## TASK LIST
1) Edit the forum post on devices unregistering from CallManager by giving its text again, starting with "01-17-2008 10:05 AM" and going on through "my MGCP endpoint.", with "CCM" replaced by "CallManager".
2) Render the records, starting with the line with "Given: Select the 105750.0 School Fee row" and going on through the end of the records, as a two-column CSV with the columns request and answer. Give one row per request, put each value in a single quoted field, and turn line breaks into spaces.

01-17-2008 10:05 AM - edited 03-15-2019 08:17 AM
Hi,
Recetly there have been a few complaints from users that sometimes when they make calls, the calls just drops out.
I then opened CCM traces and I found out that devices are unregistering with the CCM...My event viewver if filled up with these messages
I then looked at the event viewer and I was alarmed to find out that lots of devices are unregistering with CCM even my MGCP endpoint.
These are a few messages from the event viewer...
Error: DeviceUnregistered - Device unregistered.
Device name.: SEP0013C35A960B
Device IP address.: 192.168.105.36
Device type. [Optional]: 8
Device description [Optional].: SEP0013C35A960B
Reason Code [Optional].: 8
App ID: Cisco CallManager
Cluster ID: StandAloneCluster
Node ID: 192.168.2.12
Error: DeviceUnregistered - Device unregistered.
Device name.: SEP000750833786
Device IP address.: 192.168.105.159
Device type. [Optional]: 8
Device description [Optional].: SEP000750833786
Reason Code [Optional].: 8
App ID: Cisco CallManager
Cluster ID: StandAloneCluster
Node ID: 192.168.2.12
Error: DChannelOOS - D channel out of service.
Device Name.: S0/SU2/DS1-0@NSCFelthamVG
Device IP address: 192.168.105.240
Channel Id.: 16
Unique channel Id: S0/SU2/DS1-0@NSCFelthamVG:16
Reason [Optional].: 0
App ID: Cisco CallManager
Cluster ID: StandAloneCluster
Node ID: 192.168.2.12
Explanation: Indicated D channel has gone out of service.

## GIVEN DATA
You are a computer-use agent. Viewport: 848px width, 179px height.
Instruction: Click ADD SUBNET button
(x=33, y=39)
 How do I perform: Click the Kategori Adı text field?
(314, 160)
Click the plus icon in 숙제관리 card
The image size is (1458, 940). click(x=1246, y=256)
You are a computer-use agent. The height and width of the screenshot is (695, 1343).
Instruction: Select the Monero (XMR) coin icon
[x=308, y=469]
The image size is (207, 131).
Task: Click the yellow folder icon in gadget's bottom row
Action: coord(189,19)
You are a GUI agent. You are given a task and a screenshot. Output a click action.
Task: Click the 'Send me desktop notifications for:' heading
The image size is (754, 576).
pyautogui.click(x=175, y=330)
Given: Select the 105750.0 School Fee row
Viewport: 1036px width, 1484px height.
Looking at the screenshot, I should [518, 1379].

## FINAL ANSWERS
1)
01-17-2008 10:05 AM - edited 03-15-2019 08:17 AM
Hi,
Recetly there have been a few complaints from users that sometimes when they make calls, the calls just drops out.
I then opened CallManager traces and I found out that devices are unregistering with the CallManager...My event viewver if filled up with these messages
I then looked at the event viewer and I was alarmed to find out that lots of devices are unregistering with CallManager even my MGCP endpoint.

2)
request,answer
"Given: Select the 105750.0 School Fee row Viewport: 1036px width, 1484px height.","Looking at the screenshot, I should [518, 1379]."